**ABOUT THIS EXERCISE:** Only lines with the word "magnifier" belong in the answer; copy them from the records below.

**SUPPLIED DATA:**
[Start of section]

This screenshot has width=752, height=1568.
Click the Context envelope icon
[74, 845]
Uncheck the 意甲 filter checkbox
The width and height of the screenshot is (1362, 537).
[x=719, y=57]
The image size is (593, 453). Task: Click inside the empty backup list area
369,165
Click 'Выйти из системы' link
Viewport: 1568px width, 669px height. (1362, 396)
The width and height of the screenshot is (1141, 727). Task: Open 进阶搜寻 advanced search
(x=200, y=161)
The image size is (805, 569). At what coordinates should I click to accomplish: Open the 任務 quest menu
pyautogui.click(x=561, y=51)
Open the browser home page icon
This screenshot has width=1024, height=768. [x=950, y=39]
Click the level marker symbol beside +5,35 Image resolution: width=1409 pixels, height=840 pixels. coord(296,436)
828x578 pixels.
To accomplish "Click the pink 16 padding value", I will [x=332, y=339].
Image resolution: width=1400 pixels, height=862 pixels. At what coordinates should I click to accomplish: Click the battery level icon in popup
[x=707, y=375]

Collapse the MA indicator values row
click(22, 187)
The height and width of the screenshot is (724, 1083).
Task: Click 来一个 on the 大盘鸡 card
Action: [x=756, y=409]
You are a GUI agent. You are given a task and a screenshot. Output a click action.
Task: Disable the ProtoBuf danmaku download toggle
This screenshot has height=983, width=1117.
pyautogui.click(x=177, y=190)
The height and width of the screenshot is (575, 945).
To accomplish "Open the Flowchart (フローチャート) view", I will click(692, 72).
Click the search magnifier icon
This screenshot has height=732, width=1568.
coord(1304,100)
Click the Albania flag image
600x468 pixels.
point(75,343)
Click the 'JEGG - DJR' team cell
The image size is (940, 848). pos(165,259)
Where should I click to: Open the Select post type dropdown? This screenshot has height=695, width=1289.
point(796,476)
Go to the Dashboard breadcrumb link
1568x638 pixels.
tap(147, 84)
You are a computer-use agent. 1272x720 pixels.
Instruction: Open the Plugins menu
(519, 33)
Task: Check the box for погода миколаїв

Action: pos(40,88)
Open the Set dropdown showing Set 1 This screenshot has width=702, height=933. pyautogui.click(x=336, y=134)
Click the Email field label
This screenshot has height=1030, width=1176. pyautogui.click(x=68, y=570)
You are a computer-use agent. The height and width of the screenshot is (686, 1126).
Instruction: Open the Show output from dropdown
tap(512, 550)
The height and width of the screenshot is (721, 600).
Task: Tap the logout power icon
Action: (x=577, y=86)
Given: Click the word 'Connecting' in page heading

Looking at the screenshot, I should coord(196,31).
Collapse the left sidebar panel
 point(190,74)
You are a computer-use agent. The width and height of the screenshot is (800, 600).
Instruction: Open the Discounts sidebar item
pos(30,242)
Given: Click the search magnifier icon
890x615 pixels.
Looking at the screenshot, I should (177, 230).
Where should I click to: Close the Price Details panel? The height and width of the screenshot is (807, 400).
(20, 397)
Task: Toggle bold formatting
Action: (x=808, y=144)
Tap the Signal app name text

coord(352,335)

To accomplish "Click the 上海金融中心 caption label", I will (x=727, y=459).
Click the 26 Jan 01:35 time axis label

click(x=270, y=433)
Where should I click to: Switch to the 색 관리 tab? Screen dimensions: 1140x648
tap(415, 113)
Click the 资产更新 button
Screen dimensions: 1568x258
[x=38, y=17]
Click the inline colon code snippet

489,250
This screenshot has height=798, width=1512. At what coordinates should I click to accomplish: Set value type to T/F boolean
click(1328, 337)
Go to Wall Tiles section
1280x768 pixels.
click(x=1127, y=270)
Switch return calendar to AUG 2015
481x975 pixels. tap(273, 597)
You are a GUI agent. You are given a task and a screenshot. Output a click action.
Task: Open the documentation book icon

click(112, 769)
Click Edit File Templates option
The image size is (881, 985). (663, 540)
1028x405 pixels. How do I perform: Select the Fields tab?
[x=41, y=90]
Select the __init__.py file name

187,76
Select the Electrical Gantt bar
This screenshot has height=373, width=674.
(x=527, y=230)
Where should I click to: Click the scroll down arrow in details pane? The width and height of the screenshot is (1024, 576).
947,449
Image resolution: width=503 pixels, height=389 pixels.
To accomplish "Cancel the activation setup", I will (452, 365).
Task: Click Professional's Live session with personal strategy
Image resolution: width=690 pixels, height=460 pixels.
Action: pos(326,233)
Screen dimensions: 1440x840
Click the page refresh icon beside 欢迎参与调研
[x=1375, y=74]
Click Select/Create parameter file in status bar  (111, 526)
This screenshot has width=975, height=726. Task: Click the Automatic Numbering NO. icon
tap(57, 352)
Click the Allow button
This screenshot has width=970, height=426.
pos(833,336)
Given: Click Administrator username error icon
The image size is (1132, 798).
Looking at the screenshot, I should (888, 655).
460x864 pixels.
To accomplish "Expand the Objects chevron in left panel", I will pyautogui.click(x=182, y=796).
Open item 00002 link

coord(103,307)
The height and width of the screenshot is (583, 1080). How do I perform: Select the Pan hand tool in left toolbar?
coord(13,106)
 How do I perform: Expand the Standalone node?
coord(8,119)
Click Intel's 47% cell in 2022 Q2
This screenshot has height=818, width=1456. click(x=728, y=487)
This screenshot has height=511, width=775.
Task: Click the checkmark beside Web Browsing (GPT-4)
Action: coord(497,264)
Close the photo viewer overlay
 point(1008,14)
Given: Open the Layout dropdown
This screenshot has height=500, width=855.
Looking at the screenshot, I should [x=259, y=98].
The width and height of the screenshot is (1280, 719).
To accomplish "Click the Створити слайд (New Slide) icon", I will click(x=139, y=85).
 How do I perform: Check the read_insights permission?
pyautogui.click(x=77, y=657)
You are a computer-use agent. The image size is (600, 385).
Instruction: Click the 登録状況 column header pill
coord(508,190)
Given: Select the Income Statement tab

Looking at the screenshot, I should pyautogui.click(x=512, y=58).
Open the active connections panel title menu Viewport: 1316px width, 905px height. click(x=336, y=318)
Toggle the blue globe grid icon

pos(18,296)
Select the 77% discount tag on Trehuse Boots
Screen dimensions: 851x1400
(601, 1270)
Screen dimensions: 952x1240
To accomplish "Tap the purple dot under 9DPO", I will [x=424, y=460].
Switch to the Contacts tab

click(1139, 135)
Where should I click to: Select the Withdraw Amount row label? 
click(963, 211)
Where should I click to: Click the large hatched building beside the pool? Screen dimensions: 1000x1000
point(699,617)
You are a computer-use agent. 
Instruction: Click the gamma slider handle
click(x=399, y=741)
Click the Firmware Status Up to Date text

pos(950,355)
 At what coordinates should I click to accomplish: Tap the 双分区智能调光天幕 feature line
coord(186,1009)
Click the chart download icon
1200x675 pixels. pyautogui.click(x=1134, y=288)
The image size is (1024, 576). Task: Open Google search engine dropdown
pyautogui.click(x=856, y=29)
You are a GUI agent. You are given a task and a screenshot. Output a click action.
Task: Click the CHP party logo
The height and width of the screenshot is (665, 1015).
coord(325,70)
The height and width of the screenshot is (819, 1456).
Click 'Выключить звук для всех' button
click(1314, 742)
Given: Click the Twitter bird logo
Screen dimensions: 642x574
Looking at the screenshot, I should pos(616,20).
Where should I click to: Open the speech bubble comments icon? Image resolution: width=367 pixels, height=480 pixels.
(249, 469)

[End of section]

**ANSWER BELOW:**
Click the search magnifier icon
Given: Click the search magnifier icon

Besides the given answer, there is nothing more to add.